(OPE-L) Re: indirect labor, the real wage, and the production of surplus value

From: gerald_a_levy (gerald_a_levy@MSN.COM)
Date: Sat Nov 22 2003 - 07:37:11 EST


Ajit wrote:

> This proposition makes no sense to me. Why should
> money wages fall with the rise in productivity and
> real wages being fixed?

By assumption and _only_ by assumption -- given the
ceteris paribus conditions posited by Mike L.  I.e. _if_
productivity increases result in lower prices for means
of consumption then a _given_ real wage requires that
workers receive less money wages, ceteris paribus.
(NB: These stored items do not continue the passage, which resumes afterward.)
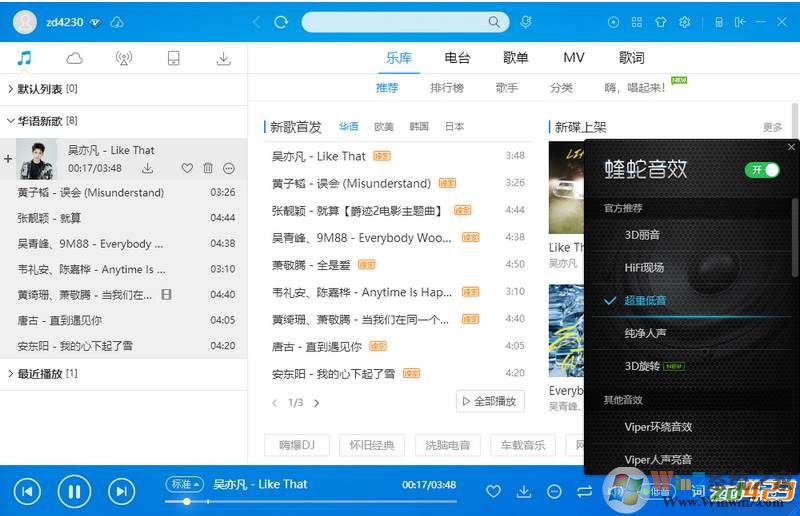Screen dimensions: 800x516
Task: Switch to the 电台 tab
Action: click(457, 58)

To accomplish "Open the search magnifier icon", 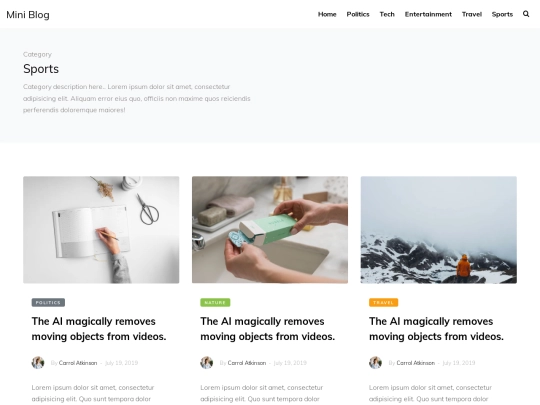I will pyautogui.click(x=526, y=14).

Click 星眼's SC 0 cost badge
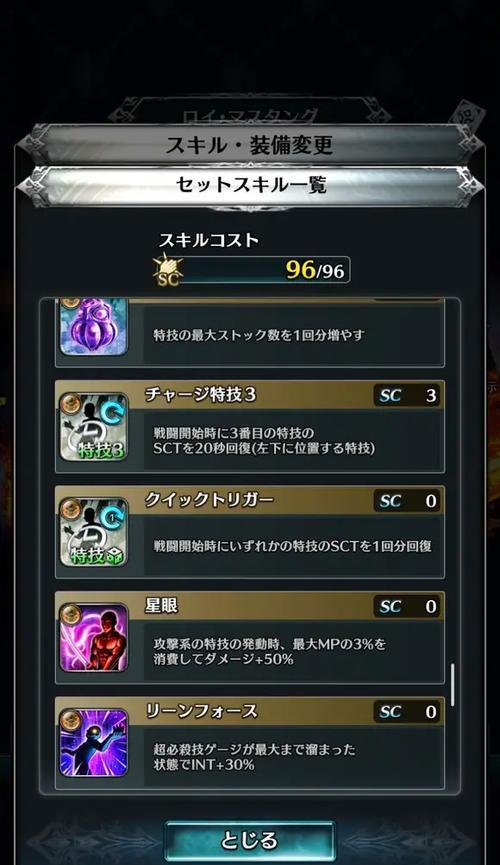pos(407,606)
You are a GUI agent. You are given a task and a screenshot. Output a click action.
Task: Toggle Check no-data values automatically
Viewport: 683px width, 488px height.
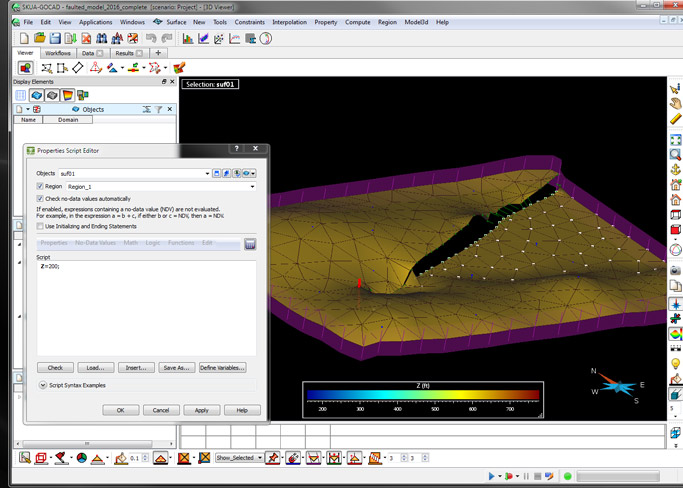click(x=40, y=199)
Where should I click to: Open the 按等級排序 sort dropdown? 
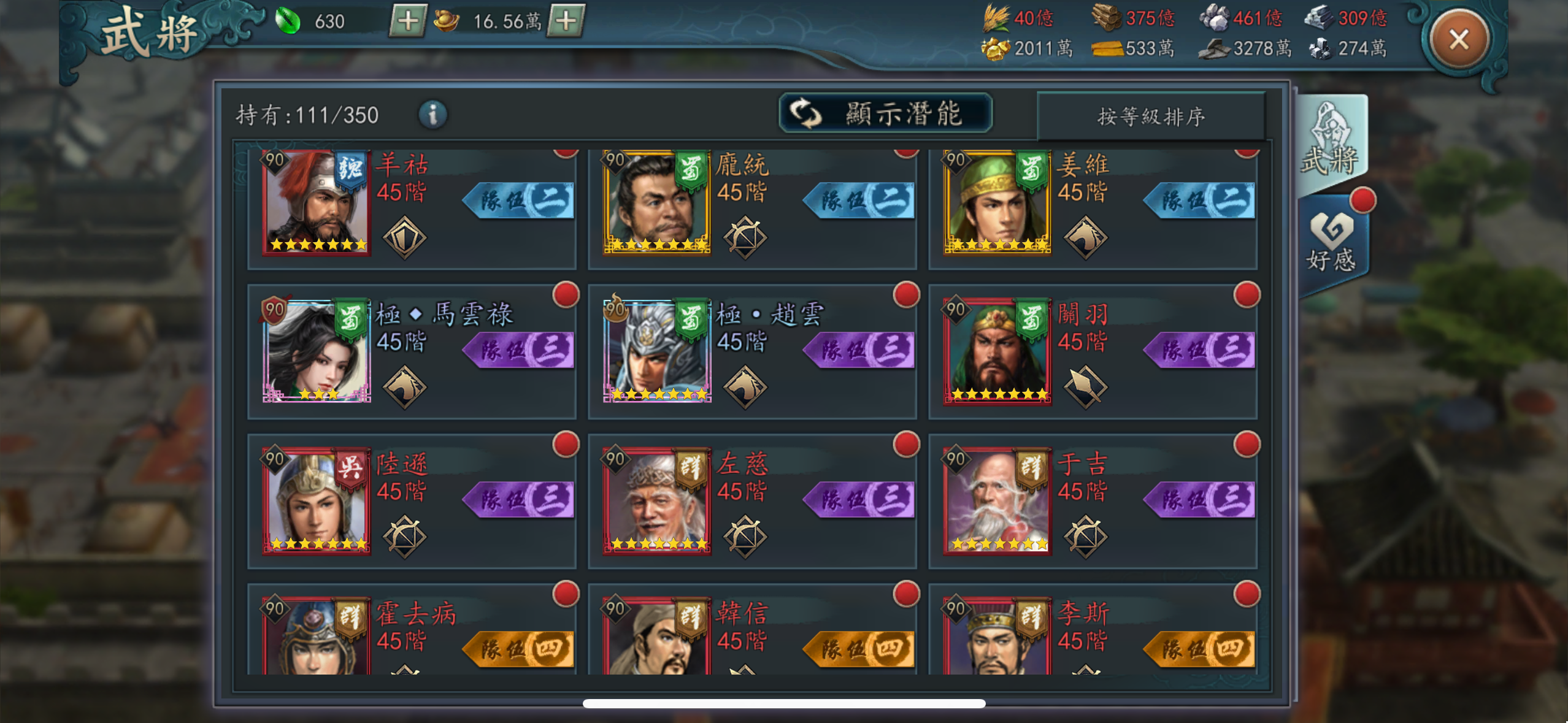coord(1151,116)
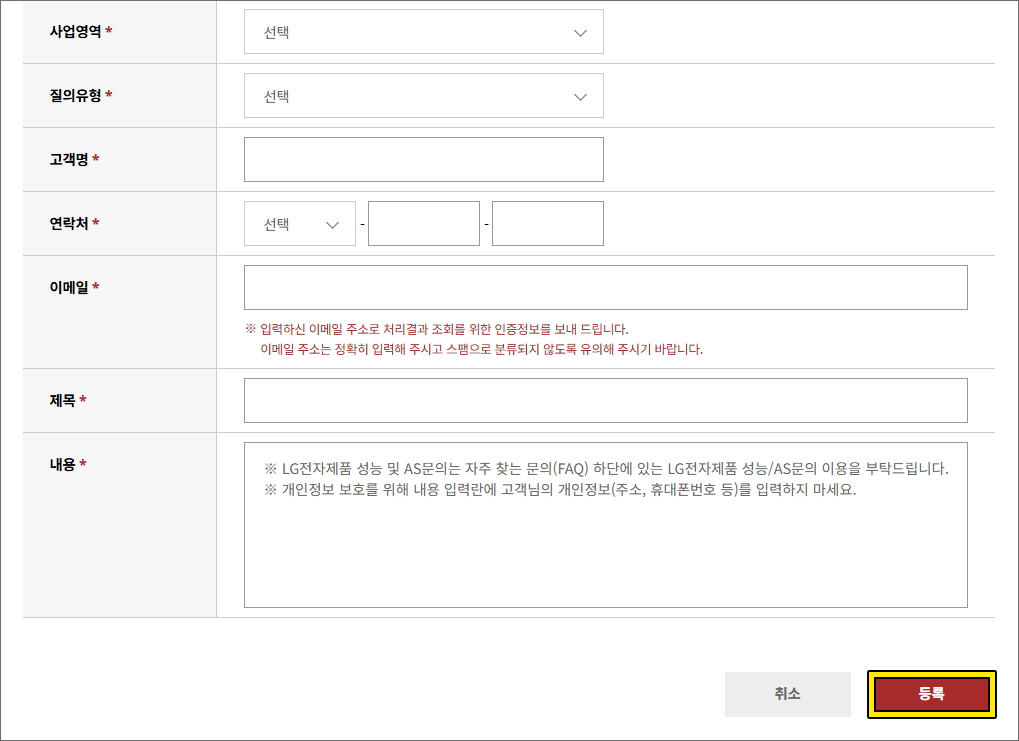Open the 연락처 phone prefix 선택 dropdown

(x=299, y=224)
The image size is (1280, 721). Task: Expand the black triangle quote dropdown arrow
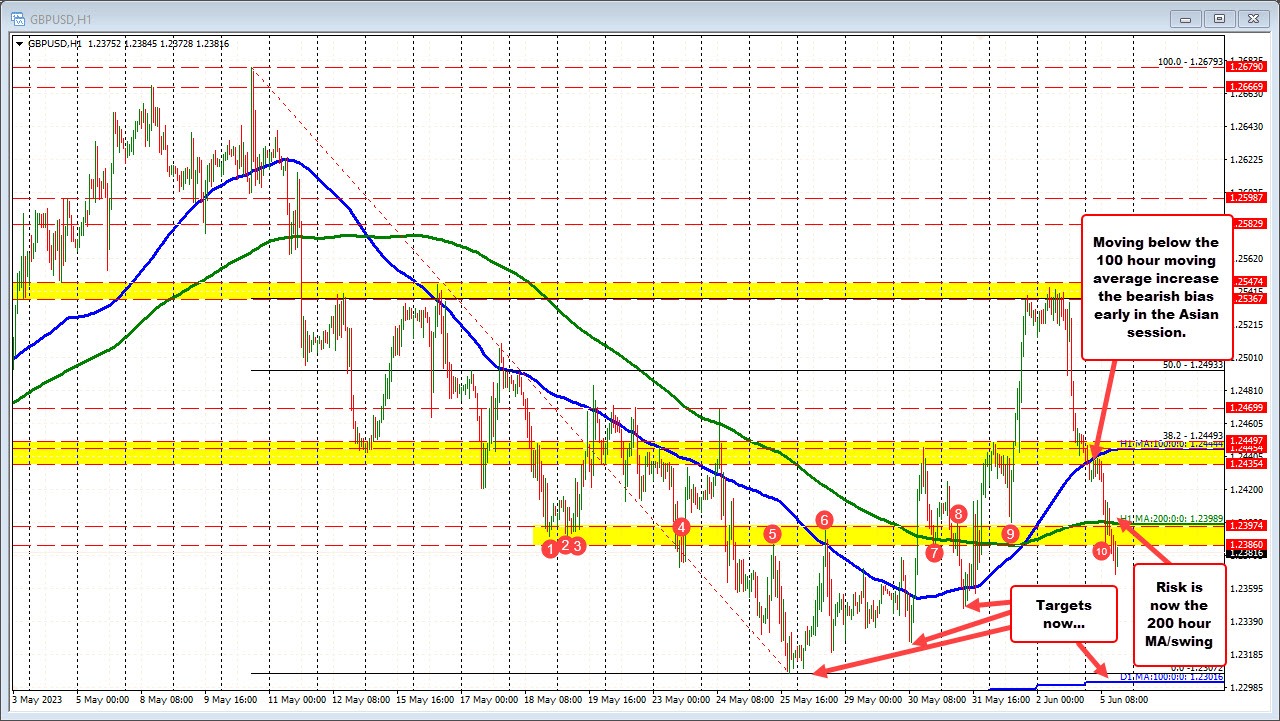pos(20,44)
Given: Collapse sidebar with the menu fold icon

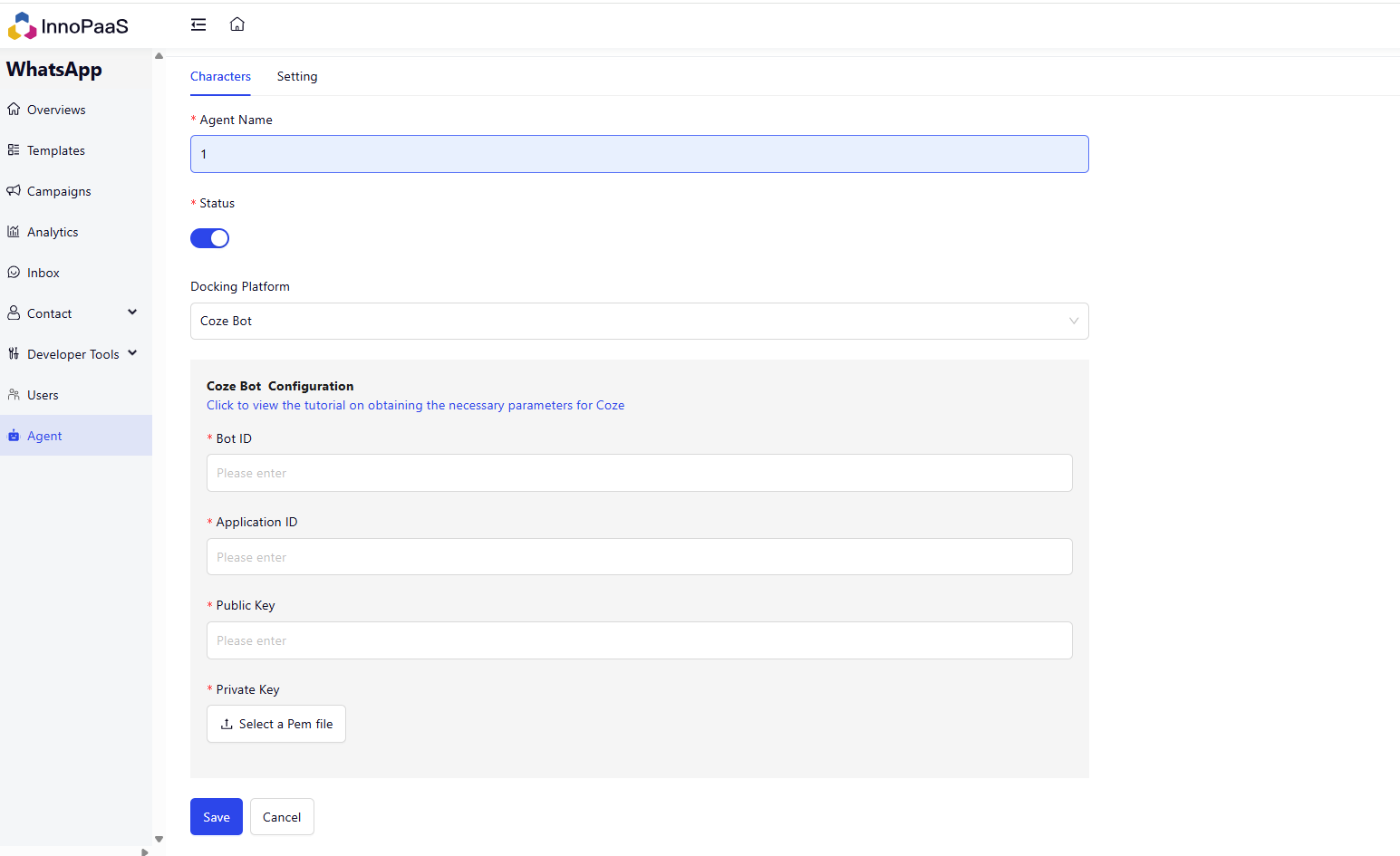Looking at the screenshot, I should pyautogui.click(x=198, y=24).
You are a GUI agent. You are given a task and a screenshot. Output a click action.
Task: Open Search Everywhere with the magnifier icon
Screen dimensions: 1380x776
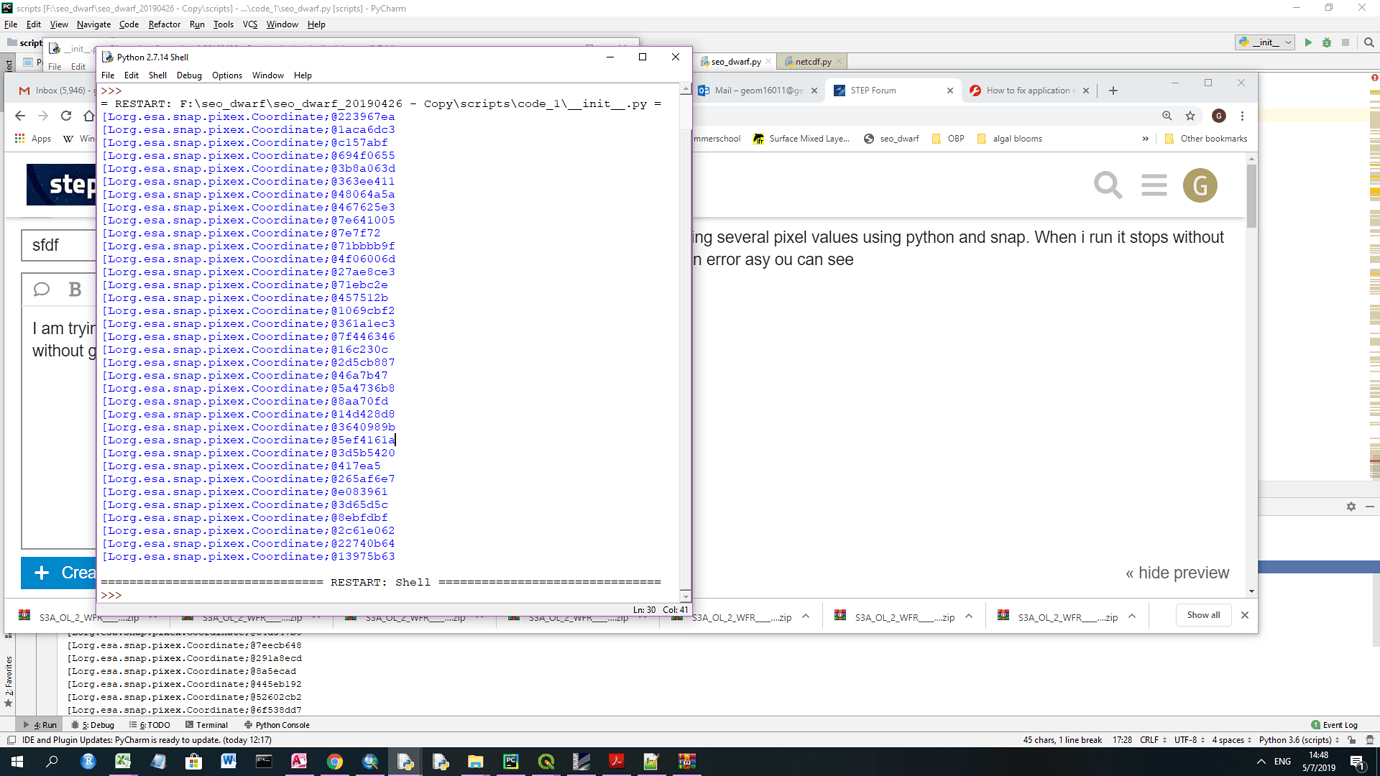click(x=1369, y=43)
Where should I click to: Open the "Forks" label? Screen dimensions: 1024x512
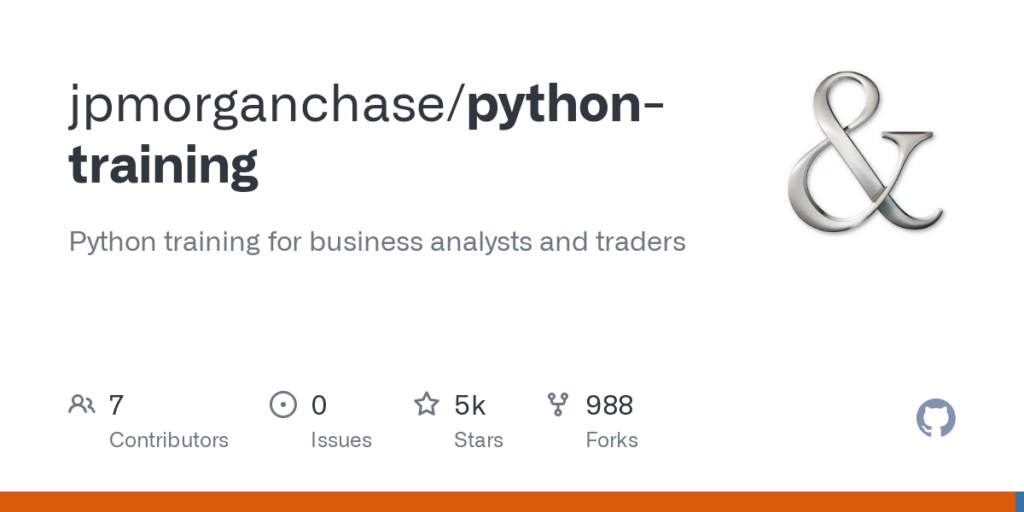(x=612, y=440)
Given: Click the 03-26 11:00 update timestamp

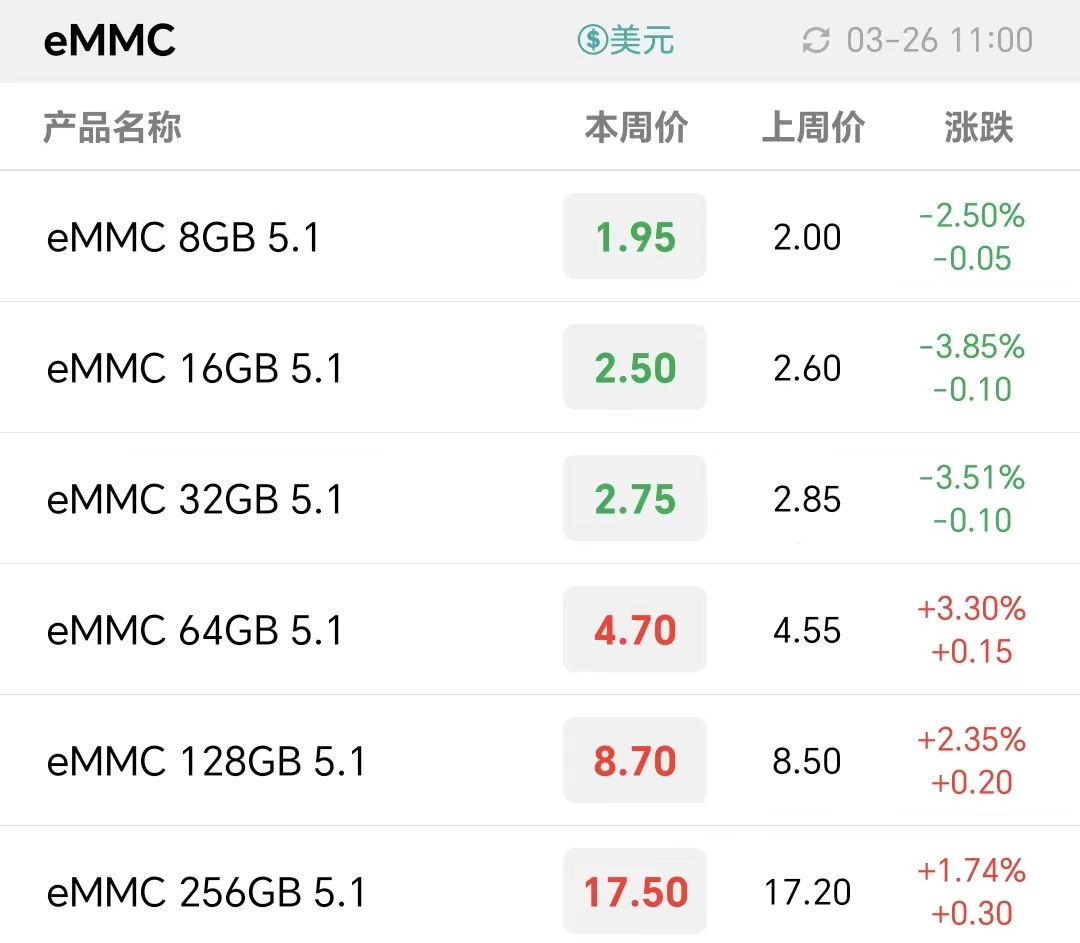Looking at the screenshot, I should pos(939,41).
> I think one can point out not
> one but several cases, including the USA in the last
> ten to twenty years, where real wages have remained
> constant or even declined but money wages almost
> invariably have been on the rise.

Yes, I agree.

> I think your
> proposition sounds more absurd that what you are
> declaring to be absurd.

You are confusing a theoretical condition  whose logic
I am attempting  to explain  with my position.  The only
point where my position entered into this was my
assertion that the 'absurdity' (of declining money wages
under the condition of increasing productivity and a fixed
wage) means  that we need to drop the assumption of a
fixed real wage in a dynamic analysis.

To explain _why_ real wages have in practice remained stagnant
yet money wages increase (the empirical and historical issue you
raise above) requires that we drop the ceteris paribus
assumption and consider the major variables that have brought
about this consequence.  One might want to include variables
that, for example, can lead to inflation.